Danser, une thérapie
Un matin de dechoukay en 1991, Jean assista au tragique décès de son père, Ernst Apollon, brulé vif en pleine rue par la population. Sa mère vivant aux États-Unis, le voici dans le maquis. Son professeur d’alors, la désormais mythique Viviane Gauthier, comprend vite ce dont ce jeune homme avait besoin. Jean dansa pour faire son deuil, pour comprendre et accepter ce qui lui arrivait, pour se construire, pour pardonner… Lorsque sa mère décida de le faire venir aux États-Unis, il se sentit coupé de ses racines.

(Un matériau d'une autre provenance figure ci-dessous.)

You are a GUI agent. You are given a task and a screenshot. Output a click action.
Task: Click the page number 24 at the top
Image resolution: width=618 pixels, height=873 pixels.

Il rejoignit à contre cœur sa famille.

La Jean Appolon Expression (JAE)
Jean Appolon s’inscrit alors au cours de danse de la prestigieuse Havard Radcliffe de Boston en 1995. Il passa ensuite deux années à la Alvin Ailey American Dance Theater de New-York avant de rejoindre la Joffrey American Ballet Theater, où il se perfectionna de 1999 à 2004. Après avoir été refusé au spectacle tiré du célèbre dessin animé de Walt Disney, The Lion King (Le Roi Lion) à New-York, il fut accepté à celui d’Amsterdam en 2004. Son parcours l’amena un peu partout à travers le monde… mais Haïti le manquait.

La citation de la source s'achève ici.